SELECTED PASSAGE >>
5. PID:8204(java) operates before PID:6976 starts.
.
6. PID:8204 performs epoll_wati().
.
7. "if block"(fs/eventpoll.c line:1488) is not performed because
rdllist of eventpol is not empty in ep_poll().
.
8. ep_event_transfer()(fs/eventpoll.c line:1531) operates, and
ep_collect_ready_itmes()(fs/eventpoll.c line:1454) operates.
.
9. ep_collect_ready_item() returns "0(zero)" not to be ready because
epitem that links to rdllist links to txlist of PID:6976.
.
10. ep_event_transfer() returns "0(zero)" too.
.
11. ep_poll() confirms eventpoll again(fs/eventpoll.c line:1532).
.
Because the processing of 7-11 is repeated after this, kernel hangs up
without generating the process switch.
However, interrupt is accepted.
<snipped>


Comment 9 Flavio Leitner 2008-05-14 15:07:07 UTC
Proposed patch:
--- fs/eventpoll.c.org   2008-05-12 19:30:23.000000000 +0900
+++ fs/eventpoll.c   2008-05-12 19:31:11.000000000 +0900
@@ -1529,8 +1529,10 @@
     * more luck.
     */
    if (!res && eavail &&
-       !(res = ep_events_transfer(ep, events, maxevents)) && jtimeout)
+       !(res = ep_events_transfer(ep, events, maxevents)) && jtimeout) {
+      schedule();
       goto retry;
+   }
    return res;
 }


Comment 10 Flavio Leitner 2008-05-14 15:12:29 UTC
Created attachment 305369 [details]
analysis.txt

Comment 11 Flavio Leitner 2008-05-14 15:13:05 UTC
Created attachment 305370 [details]
patch.txt

Comment 12 Issue Tracker 2008-05-14 17:54:32 UTC
By the end of work day 14-May-08 we need to provide:
1) IBM analysis of problem and patch provided.
2) Red Hat analysis of problem and patch provided.

This is impacting a customer and an official fix or high quality
workaround is requested to be delivered 15-May-08.

The deadline appears to be in order to meet condition of service
agreement.

I do not know what happens if this is not fixed in next update.

The analysis by IBM agrees with the problem determination and we feel
that the fix of adding a call to "schedule()" prior to "goto retry"
will solve the problem by allowing another process to empty the
private delivery list. This seems safe and to provide a solution.
However it is unknown if such a fix will be accepted by kernel.org. An
alternate approach may be to use a wait queue and wake process when
the list has been emptied. Such a change is considerably more complex.



This event sent from IssueTracker by dmosby 
 issue 179553

Comment 13 Issue Tracker 2008-05-14 20:09:17 UTC
In continuing code analysis of eventpoll code IBM continues to believe
that the proposed patch does represent a fix that would work.
We think there are two other areas that should be considered:
1) Change the down_read/up_read in ep_events_transfer() to
   down_write/up_write.
2) The latest stable kernel.org (2.6.25.3) eventpoll.c file has
   had locking completely re-written. See if this compiles if
   replaced in the RHEL source tree and fixes problem.

TASK INSTRUCTIONS >>
1. Summarize the eventpoll bug thread in three sentences.
2. Transcribe the stretch of the eventpoll bug thread from "This event sent" through "down_write/up_write.".

AVAILABLE DATA >>

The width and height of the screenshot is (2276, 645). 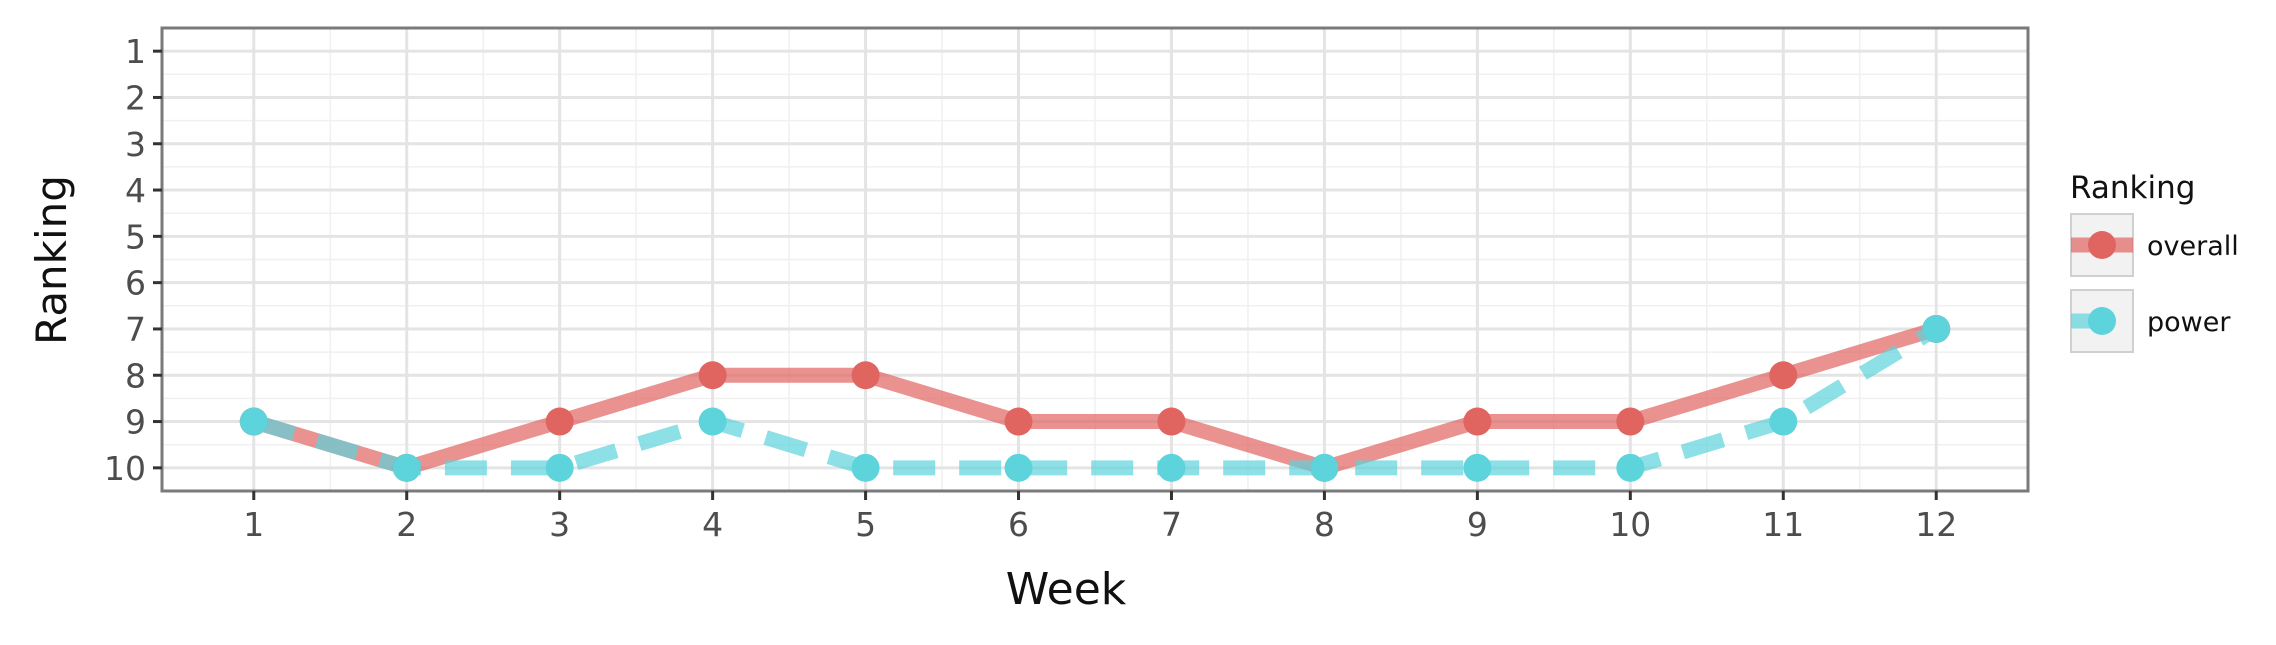 I want to click on x-tick-label: 12, so click(x=1936, y=524).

ANSWERS GIVEN >>
1. The eventpoll bug thread describes a kernel hang in which ep_poll() keeps repeating steps 7 through 11 without generating a process switch, although interrupts are still accepted. A proposed patch to fs/eventpoll.c adds a call to schedule() before the "goto retry". IBM's analysis agrees with the problem determination and holds that this fix would let another process empty the private delivery list, though it is unknown whether kernel.org would accept it.

2.
This event sent from IssueTracker by dmosby 
 issue 179553

Comment 13 Issue Tracker 2008-05-14 20:09:17 UTC
In continuing code analysis of eventpoll code IBM continues to believe
that the proposed patch does represent a fix that would work.
We think there are two other areas that should be considered:
1) Change the down_read/up_read in ep_events_transfer() to
   down_write/up_write.